Directive: Please copy the records below with every "Where should I click to" swapped for "Which point should I click to", and keep everything else the same.

Recorded data:
· · · · ·

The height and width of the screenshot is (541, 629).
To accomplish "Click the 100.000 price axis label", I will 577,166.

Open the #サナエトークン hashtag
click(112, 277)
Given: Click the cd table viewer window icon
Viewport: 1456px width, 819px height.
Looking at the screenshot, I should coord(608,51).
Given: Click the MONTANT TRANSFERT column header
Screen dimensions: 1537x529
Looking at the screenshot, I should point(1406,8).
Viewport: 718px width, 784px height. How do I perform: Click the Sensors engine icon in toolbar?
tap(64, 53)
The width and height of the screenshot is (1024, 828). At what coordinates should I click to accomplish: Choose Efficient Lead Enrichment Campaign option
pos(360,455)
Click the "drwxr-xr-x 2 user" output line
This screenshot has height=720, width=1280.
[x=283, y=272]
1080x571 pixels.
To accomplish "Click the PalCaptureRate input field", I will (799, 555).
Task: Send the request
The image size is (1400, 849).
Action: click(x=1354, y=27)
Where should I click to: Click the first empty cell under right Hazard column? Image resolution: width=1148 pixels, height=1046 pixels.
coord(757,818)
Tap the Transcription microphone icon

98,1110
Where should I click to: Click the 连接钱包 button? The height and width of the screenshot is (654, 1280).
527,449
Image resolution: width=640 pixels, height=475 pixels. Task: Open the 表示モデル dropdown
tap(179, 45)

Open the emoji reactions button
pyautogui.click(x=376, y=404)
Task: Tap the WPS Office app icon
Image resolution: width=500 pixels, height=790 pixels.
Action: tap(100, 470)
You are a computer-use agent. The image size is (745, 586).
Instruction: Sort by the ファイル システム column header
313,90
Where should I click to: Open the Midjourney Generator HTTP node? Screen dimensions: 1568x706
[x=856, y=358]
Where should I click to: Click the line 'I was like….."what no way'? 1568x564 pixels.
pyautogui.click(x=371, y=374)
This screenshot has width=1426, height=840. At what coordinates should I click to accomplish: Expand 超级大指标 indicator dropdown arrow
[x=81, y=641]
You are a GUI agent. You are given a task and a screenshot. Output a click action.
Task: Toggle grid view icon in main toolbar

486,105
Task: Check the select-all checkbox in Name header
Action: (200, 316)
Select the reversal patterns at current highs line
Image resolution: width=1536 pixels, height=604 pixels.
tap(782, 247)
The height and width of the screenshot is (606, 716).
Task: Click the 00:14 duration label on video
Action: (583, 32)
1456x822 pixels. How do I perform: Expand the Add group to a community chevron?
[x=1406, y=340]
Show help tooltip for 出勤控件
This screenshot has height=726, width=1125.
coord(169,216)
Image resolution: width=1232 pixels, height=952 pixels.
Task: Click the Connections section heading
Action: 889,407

· · · · ·

Exercise result:
The height and width of the screenshot is (541, 629).
To accomplish "Click the 100.000 price axis label", I will 577,166.

Open the #サナエトークン hashtag
click(112, 277)
Given: Click the cd table viewer window icon
Viewport: 1456px width, 819px height.
Looking at the screenshot, I should coord(608,51).
Given: Click the MONTANT TRANSFERT column header
Screen dimensions: 1537x529
Looking at the screenshot, I should point(1406,8).
Viewport: 718px width, 784px height. How do I perform: Click the Sensors engine icon in toolbar?
tap(64, 53)
The width and height of the screenshot is (1024, 828). At what coordinates should I click to accomplish: Choose Efficient Lead Enrichment Campaign option
pos(360,455)
Click the "drwxr-xr-x 2 user" output line
This screenshot has height=720, width=1280.
[x=283, y=272]
1080x571 pixels.
To accomplish "Click the PalCaptureRate input field", I will (799, 555).
Task: Send the request
The image size is (1400, 849).
Action: click(x=1354, y=27)
Which point should I click to: Click the first empty cell under right Hazard column? Image resolution: width=1148 pixels, height=1046 pixels.
coord(757,818)
Tap the Transcription microphone icon

98,1110
Which point should I click to: Click the 连接钱包 button? The height and width of the screenshot is (654, 1280).
527,449
Image resolution: width=640 pixels, height=475 pixels. Task: Open the 表示モデル dropdown
tap(179, 45)

Open the emoji reactions button
pyautogui.click(x=376, y=404)
Task: Tap the WPS Office app icon
Image resolution: width=500 pixels, height=790 pixels.
Action: tap(100, 470)
You are a computer-use agent. The image size is (745, 586).
Instruction: Sort by the ファイル システム column header
313,90
Which point should I click to: Open the Midjourney Generator HTTP node? Screen dimensions: 1568x706
[x=856, y=358]
Which point should I click to: Click the line 'I was like….."what no way'? 1568x564 pixels.
pyautogui.click(x=371, y=374)
This screenshot has width=1426, height=840. At what coordinates should I click to accomplish: Expand 超级大指标 indicator dropdown arrow
[x=81, y=641]
You are a GUI agent. You are given a task and a screenshot. Output a click action.
Task: Toggle grid view icon in main toolbar

486,105
Task: Check the select-all checkbox in Name header
Action: (200, 316)
Select the reversal patterns at current highs line
Image resolution: width=1536 pixels, height=604 pixels.
tap(782, 247)
The height and width of the screenshot is (606, 716).
Task: Click the 00:14 duration label on video
Action: (583, 32)
1456x822 pixels. How do I perform: Expand the Add group to a community chevron?
[x=1406, y=340]
Show help tooltip for 出勤控件
This screenshot has height=726, width=1125.
coord(169,216)
Image resolution: width=1232 pixels, height=952 pixels.
Task: Click the Connections section heading
Action: 889,407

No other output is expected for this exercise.